Exercise description: Among the lines below, take the one holding "API Reference (484, 131)", the one holding "Documentation (49, 98)", and all lines between them. Set them down exactly.

Exercise materials:
▼▼▼

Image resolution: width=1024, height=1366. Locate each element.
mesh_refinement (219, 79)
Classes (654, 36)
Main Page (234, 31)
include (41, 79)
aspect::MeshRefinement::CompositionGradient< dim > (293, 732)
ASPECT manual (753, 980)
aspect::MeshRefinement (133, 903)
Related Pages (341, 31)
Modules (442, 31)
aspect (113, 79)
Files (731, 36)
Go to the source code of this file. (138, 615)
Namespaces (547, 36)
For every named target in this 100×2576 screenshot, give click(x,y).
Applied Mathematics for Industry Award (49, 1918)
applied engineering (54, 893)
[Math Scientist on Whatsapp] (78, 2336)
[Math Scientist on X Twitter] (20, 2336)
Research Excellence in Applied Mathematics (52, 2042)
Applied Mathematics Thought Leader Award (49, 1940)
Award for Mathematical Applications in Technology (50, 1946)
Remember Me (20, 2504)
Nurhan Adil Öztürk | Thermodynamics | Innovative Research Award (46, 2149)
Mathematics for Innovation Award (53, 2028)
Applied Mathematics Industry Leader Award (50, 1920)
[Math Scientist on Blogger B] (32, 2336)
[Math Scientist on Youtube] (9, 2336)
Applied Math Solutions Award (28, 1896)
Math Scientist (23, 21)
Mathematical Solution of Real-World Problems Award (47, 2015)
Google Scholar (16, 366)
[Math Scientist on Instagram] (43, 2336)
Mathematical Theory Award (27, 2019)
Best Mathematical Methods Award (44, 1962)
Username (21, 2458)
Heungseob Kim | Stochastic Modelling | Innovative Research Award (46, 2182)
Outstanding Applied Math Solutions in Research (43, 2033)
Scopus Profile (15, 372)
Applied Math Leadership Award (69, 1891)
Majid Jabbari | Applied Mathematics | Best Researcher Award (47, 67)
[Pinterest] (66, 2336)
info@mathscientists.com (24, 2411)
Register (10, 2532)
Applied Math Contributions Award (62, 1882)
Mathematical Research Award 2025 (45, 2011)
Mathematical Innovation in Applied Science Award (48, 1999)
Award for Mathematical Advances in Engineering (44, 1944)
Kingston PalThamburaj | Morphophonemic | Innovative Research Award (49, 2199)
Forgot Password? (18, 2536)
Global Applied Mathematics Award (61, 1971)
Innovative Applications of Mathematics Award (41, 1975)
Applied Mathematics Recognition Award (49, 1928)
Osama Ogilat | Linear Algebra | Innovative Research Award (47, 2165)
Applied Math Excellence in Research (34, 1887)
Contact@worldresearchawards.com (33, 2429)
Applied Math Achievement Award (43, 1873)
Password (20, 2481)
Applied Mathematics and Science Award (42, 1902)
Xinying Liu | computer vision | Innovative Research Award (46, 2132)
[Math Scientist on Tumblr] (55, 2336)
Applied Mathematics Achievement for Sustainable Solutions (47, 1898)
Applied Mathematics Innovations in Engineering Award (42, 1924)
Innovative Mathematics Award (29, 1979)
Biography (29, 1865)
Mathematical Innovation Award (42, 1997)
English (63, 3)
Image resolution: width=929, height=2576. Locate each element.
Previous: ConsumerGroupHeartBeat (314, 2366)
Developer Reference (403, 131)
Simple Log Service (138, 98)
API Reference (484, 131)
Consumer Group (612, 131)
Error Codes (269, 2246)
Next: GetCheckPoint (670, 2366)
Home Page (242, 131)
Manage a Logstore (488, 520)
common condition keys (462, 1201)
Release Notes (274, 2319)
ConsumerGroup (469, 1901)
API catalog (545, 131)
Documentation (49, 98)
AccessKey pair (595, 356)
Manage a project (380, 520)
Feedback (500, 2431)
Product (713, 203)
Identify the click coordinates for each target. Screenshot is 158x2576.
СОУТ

▲▲▲

Exercise answer:
API Reference (484, 131)
Consumer Group (612, 131)
Error Codes (269, 2246)
Next: GetCheckPoint (670, 2366)
Home Page (242, 131)
Manage a Logstore (488, 520)
common condition keys (462, 1201)
Release Notes (274, 2319)
ConsumerGroup (469, 1901)
API catalog (545, 131)
Documentation (49, 98)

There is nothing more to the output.